*** Begin section ***

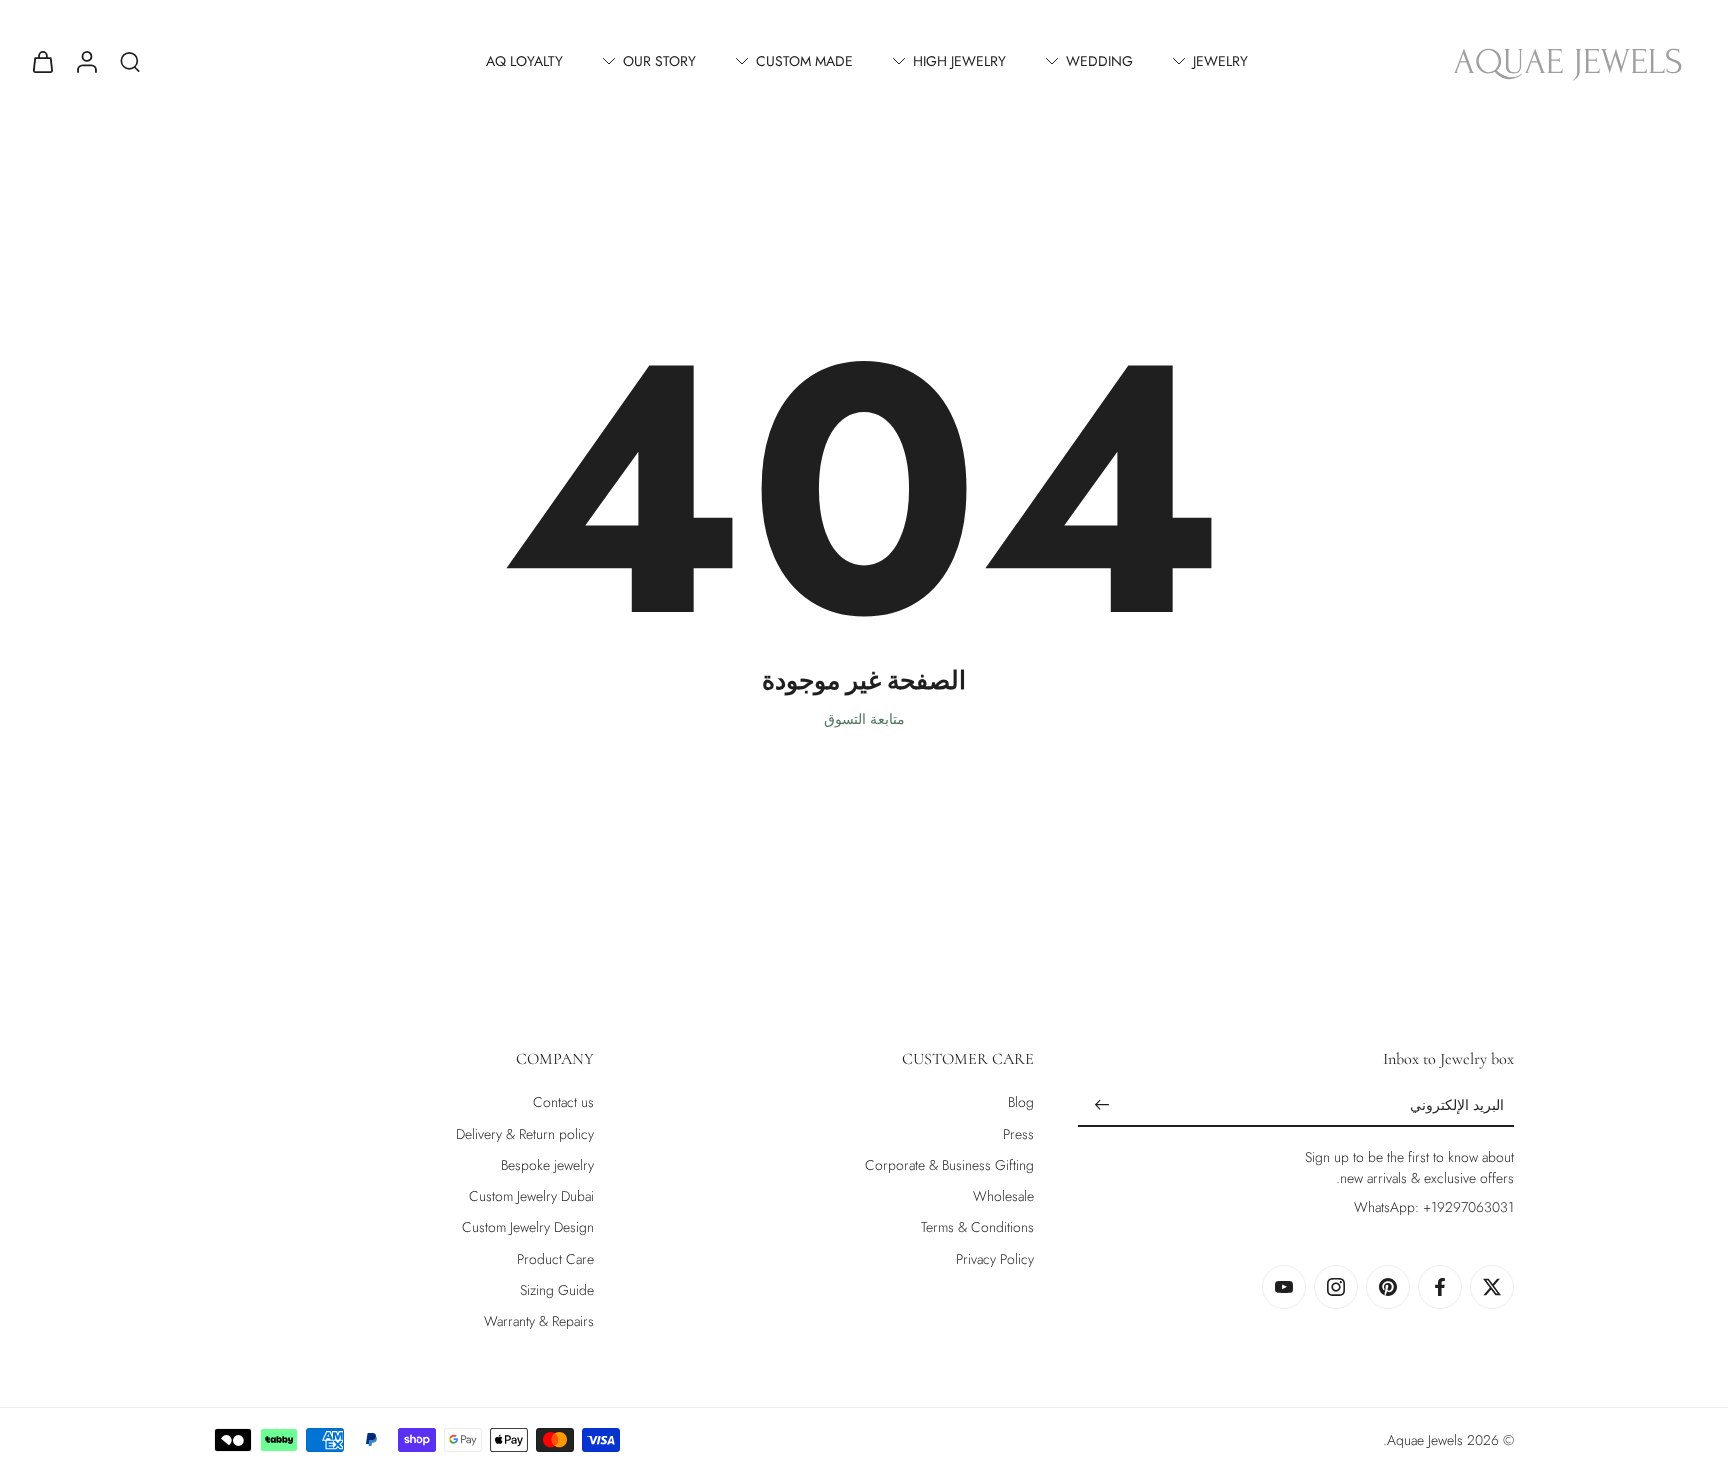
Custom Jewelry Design (528, 1227)
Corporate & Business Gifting (949, 1165)
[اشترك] (1102, 1106)
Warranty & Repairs (539, 1321)
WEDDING (1099, 61)
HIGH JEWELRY (959, 61)
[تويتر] (1492, 1287)
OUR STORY (659, 61)
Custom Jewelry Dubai (531, 1196)
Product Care (555, 1259)
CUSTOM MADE (804, 61)
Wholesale (1003, 1196)
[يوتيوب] (1284, 1287)
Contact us (563, 1102)
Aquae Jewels (1425, 1440)
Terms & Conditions (977, 1227)
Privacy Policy (995, 1259)
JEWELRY (1220, 61)
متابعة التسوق (864, 719)
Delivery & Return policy (525, 1134)
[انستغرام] (1336, 1287)
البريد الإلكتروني (1457, 1106)
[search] (130, 61)
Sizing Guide (557, 1290)
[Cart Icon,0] (42, 61)
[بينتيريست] (1388, 1287)
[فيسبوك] (1440, 1287)
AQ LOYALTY (524, 61)
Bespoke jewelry (547, 1165)
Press (1018, 1134)
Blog (1021, 1102)
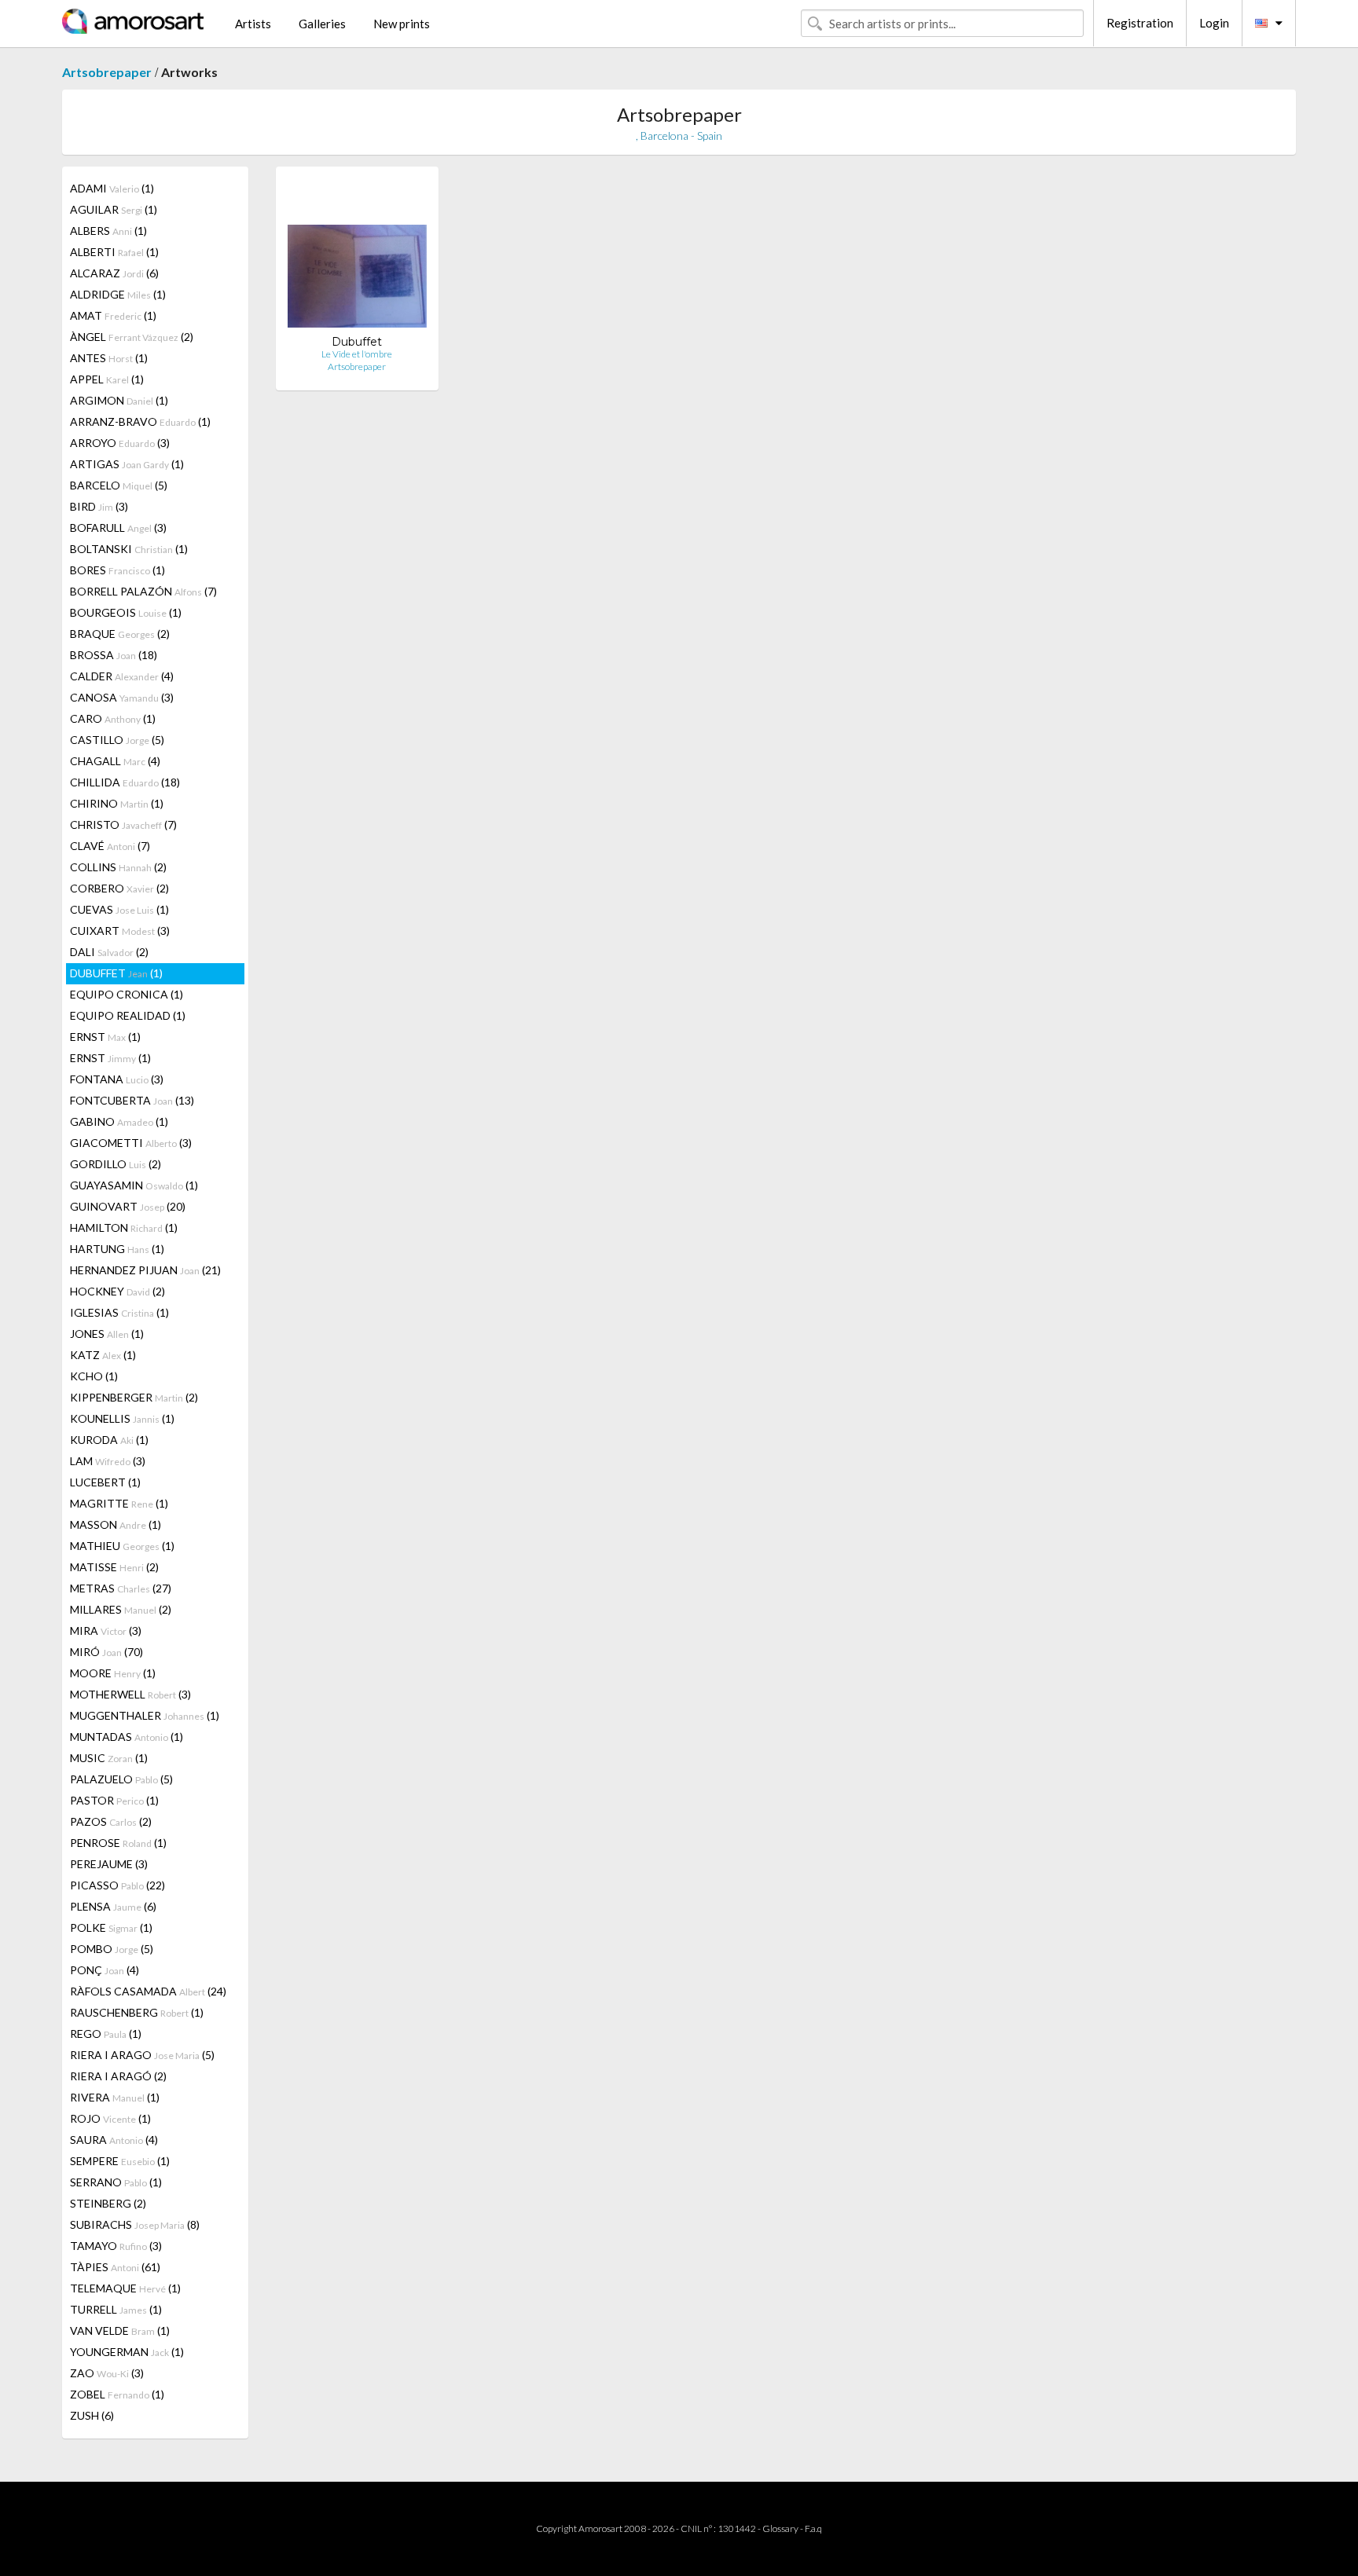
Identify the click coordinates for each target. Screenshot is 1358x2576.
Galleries (322, 23)
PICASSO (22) (117, 1885)
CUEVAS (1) (119, 909)
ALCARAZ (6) (114, 273)
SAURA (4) (114, 2139)
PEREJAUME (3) (109, 1864)
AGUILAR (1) (113, 209)
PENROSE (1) (118, 1842)
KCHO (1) (94, 1376)
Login (1214, 23)
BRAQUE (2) (120, 633)
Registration (1140, 23)
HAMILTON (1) (124, 1227)
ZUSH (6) (92, 2415)
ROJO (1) (110, 2118)
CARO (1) (113, 718)
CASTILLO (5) (117, 739)
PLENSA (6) (113, 1906)
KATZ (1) (103, 1354)
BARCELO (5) (118, 485)
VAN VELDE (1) (120, 2330)
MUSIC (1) (109, 1757)
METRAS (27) (120, 1588)
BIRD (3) (99, 506)
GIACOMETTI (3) (131, 1142)
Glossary (780, 2528)
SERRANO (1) (116, 2182)
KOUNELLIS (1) (122, 1418)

*** End section ***

TASK TO COMPLETE: Would you please repeat the lines from the one with "PLENSA (6) (113, 1906)" through the last line of the listing above, exactly and with nothing else?

OUTPUT OF THE EXERCISE:
PLENSA (6) (113, 1906)
KATZ (1) (103, 1354)
BARCELO (5) (118, 485)
VAN VELDE (1) (120, 2330)
MUSIC (1) (109, 1757)
METRAS (27) (120, 1588)
BIRD (3) (99, 506)
GIACOMETTI (3) (131, 1142)
Glossary (780, 2528)
SERRANO (1) (116, 2182)
KOUNELLIS (1) (122, 1418)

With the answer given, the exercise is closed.